Tue 15 May 2018

Regex improvements in OpenJDK 9: Less exponential backtracking

I'm trying to keep the current blog post run going (at least compared to the last years) by blogging about random things I observe or learn. Today's post: I found out by coincidence that OpenJDK 9 changed a detail about how regular expressions are matched. The post is not about regular expressions in general, but regular expressions as implemented by OpenJDK's java.util.regex.Pattern.

Exponential backtracking

The post's title already spoils it: the change is related to backtracking. OpenJDK's Pattern implements quantifiers in regular expressions by trying out the different possibilities and it then backtracks in case there was no match. So for example, to see if a matches the pattern a?a, first the pattern aa is tried and because it doesn't match (not enough as in the input), the matching backtracks to the beginning and tries the pattern a next, which then succeeds.

Now let's see what happens if the input 1111a is matched against the pattern (1*)* in OpenJDK 8, like in the following code: Pattern.compile("(1*)*").matcher("1111a").matches()).
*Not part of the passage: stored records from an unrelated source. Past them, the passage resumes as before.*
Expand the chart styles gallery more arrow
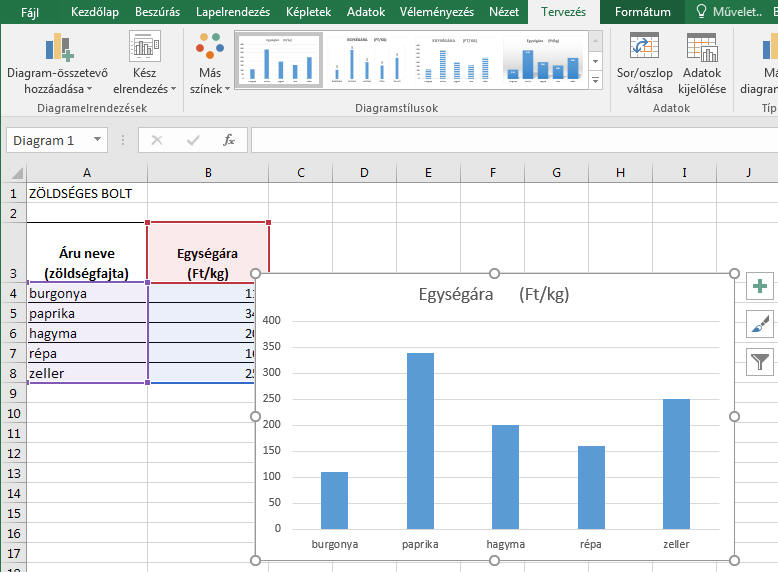The width and height of the screenshot is (778, 572). [x=596, y=78]
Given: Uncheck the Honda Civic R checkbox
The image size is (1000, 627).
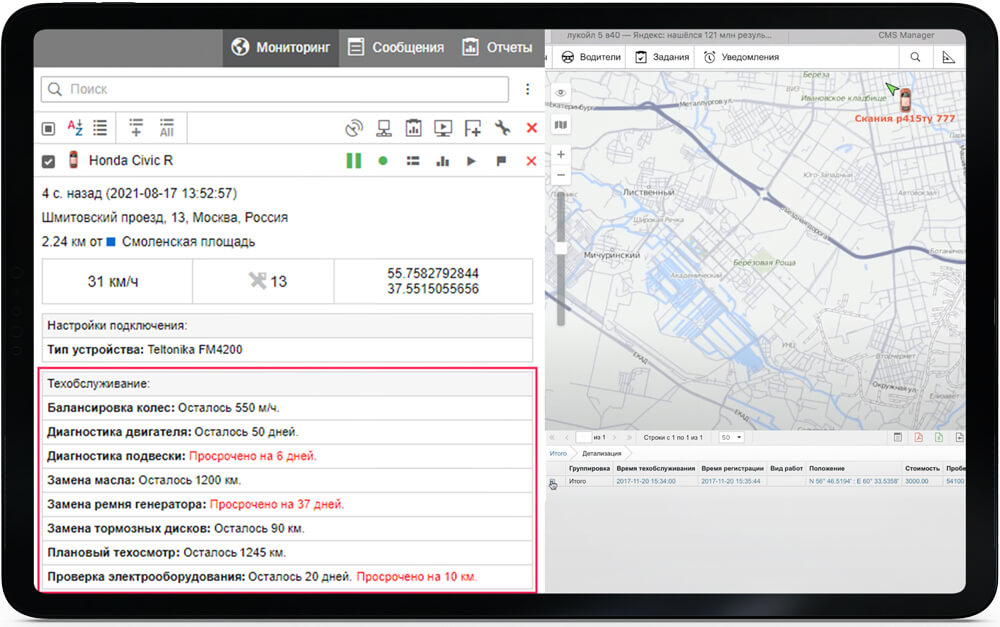Looking at the screenshot, I should click(48, 161).
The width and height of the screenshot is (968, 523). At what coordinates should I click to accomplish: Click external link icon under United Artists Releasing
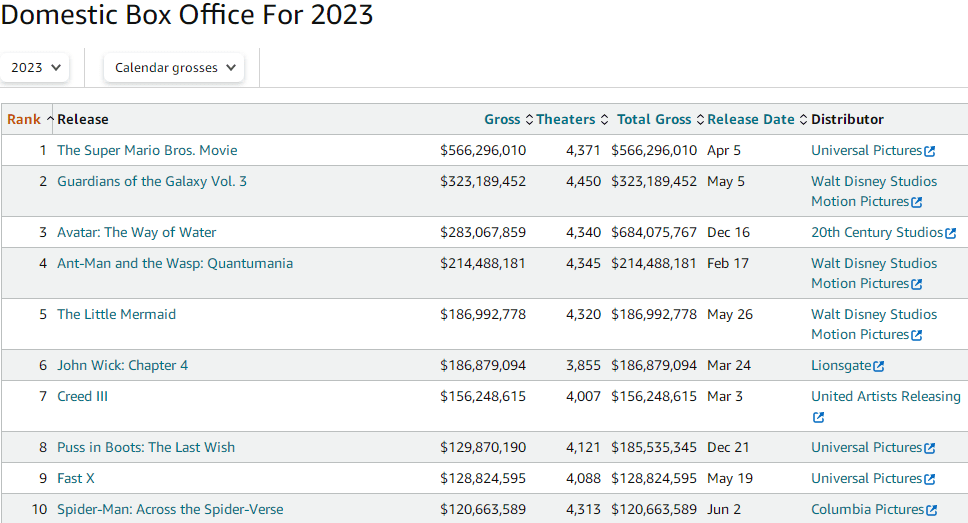tap(818, 418)
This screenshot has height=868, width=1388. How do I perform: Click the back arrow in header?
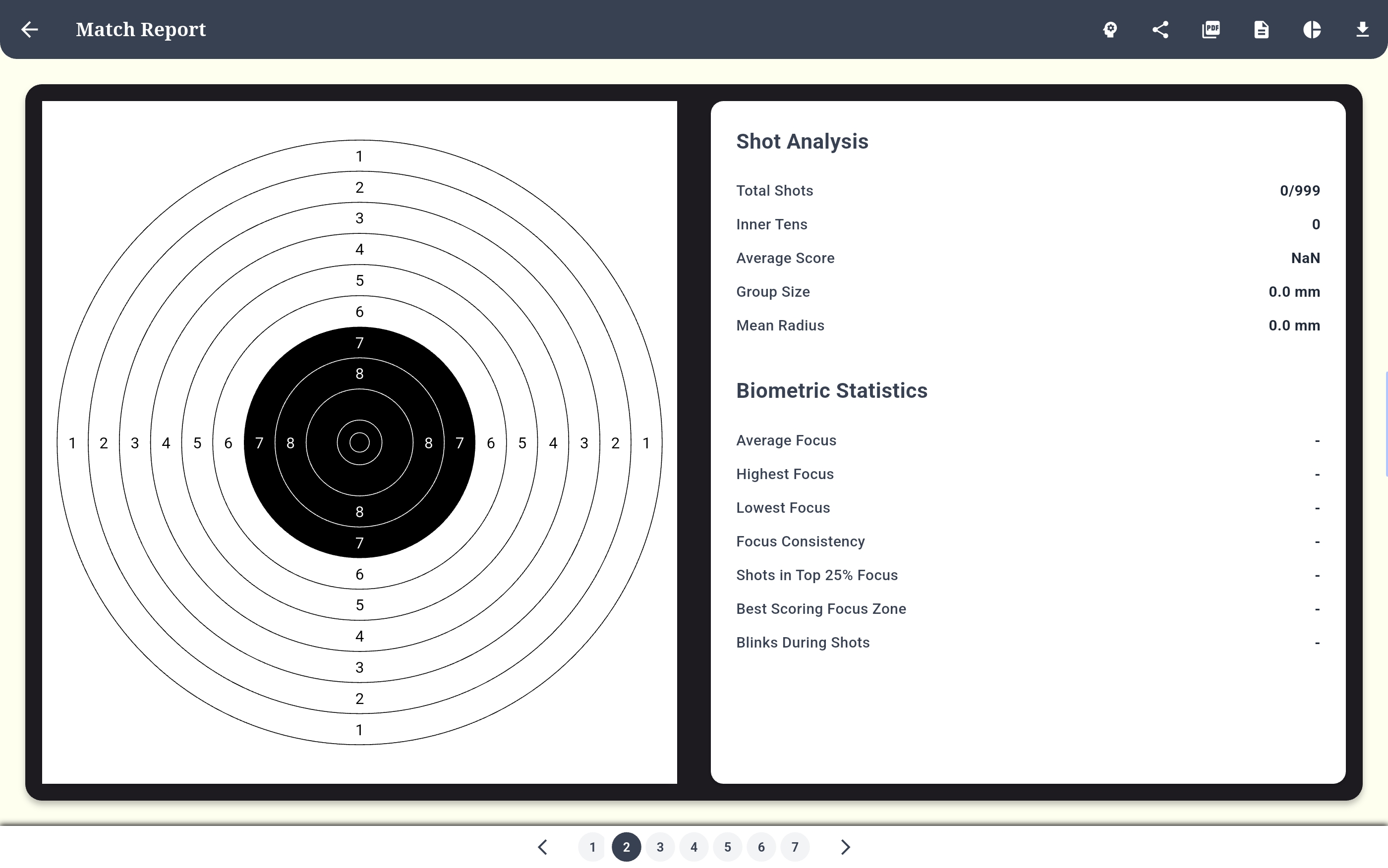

In words: in a group, match zero or more 1s and repeat that group zero or more times.

In the beginning, the 1* inside the group matches greedily all characters 1 in the input until the a. Then the remaining input (the a) is used as input for the remaining part of the regex, which is the group repetition. The group is repeated again, but 1* still doesn't match the a and the matching fails because not all input is used. Note that the implementation is smart enough to not try to repeat the group forever with a zero-width match for 1*.

The implementation then remembers that in the beginning, it consumed all the 1s greedily. The question is: would the regex probably match the input if the first greedy matching doesn't consume all the 1s, but all except the last one? So the implementation backtracks to the point where it consumed all but the last 1 and then tries to match the remaining regex against the input 1a. This approach still doesn't result in a match. That means another backtrack and 11a is tried next. The big problem is now: that input 11a will be again first matched greedily by 1*, because remaining regex means the group repetition. And as there is still no match due to the trailing a, this matching as part of the backtracking will backtrack as well.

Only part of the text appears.